======== Provided passage ========

# bow hunting help



## valazybeachbum (Jul 24, 2007)

hay yall...i been bow hunting for the past 3 years and anit never gotta kill with the bow...its driving me nuts...yall got any tips for me ....i been thinking of baiting them but i dont know


----------



## AbuMike (Sep 3, 2007)

Can't bait deer in VA. Are you getting shots and missing or just not seeing any deer?


----------



## drhnter (Jan 14, 2007)

*Best tip*

spend as much time in your stand as you can, actually 3 years is not a long time when you are talking bow hunting, just keep yourself sent free and movement to a minium and eyes and ears open.


----------



## Duke of Fluke (May 22, 2002)

No substitute for seat time..........

How are you setting up? Are you seeing deer?


----------



## RuddeDogg (Mar 20, 2004)

*Yep*



drhnter said:


> spend as much time in your stand as you can, actually 3 years is not a long time when you are talking bow hunting, just keep yourself sent free and movement to a minium and eyes and ears open.


This is the best tip.


----------



## valazybeachbum (Jul 24, 2007)

i use a climber stand ..i go up about 20-25 feet...i only seen one deer ...while bow hunting ......this is why i always told myself ..i am a better fisherman then a hunter


----------



## saltandsand (Nov 29, 2007)

========

• Given instruction:
Please continue the bow hunting forum thread above from the point where it stops.

======== Data extract ========

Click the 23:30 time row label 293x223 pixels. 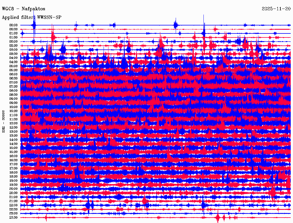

========

• The result:
For me its three last year and two so far this year. BTW: Haven't got one yet out of my stand.

Are you missing? Are you hitting but not bagging? Are you not even getting a shot? Are you not confident enough to take the shots you've had available?


----------



## F I LetsGoFishin (Apr 24, 2007)

Things to keep in mind when it comes to seeing deer, which is by the way much differant than taking deer. 

Location . you have to be in area that they do move through. not neccarily where there is food but rather trails that they use on a regular basis. The more trails that are close togeather the better. Also do not restrict yourself to one constant tree move around.Deer can be rather noisy If you hear sounds in a area you can not see on a regular basis then next time move to were you can see the area you heard them from

Timing. you will not see them if you are not there when they are. I do not about others but I see and take most of my deer between 8:30 and 
10:am 9.30 seems to be the magic moment.

Concealment. your chances of seeing a deer are greatly reduced if they see you first. Their eyesight is far better than yours and they pick up movement quite quickly

Learn to recognise what you see. I have hunted close enough to a lot of peaple who say they do not see deer but I can see deer very close to them. My guess is they are looking for the whole animal. Most deer I see are detected by sound then I can pick out a part of it. sometimes it may take a few minutes to get enough movement to see the whole animal.


----------



## Finger_Mullet (Aug 19, 2005)

Where is VA are you from??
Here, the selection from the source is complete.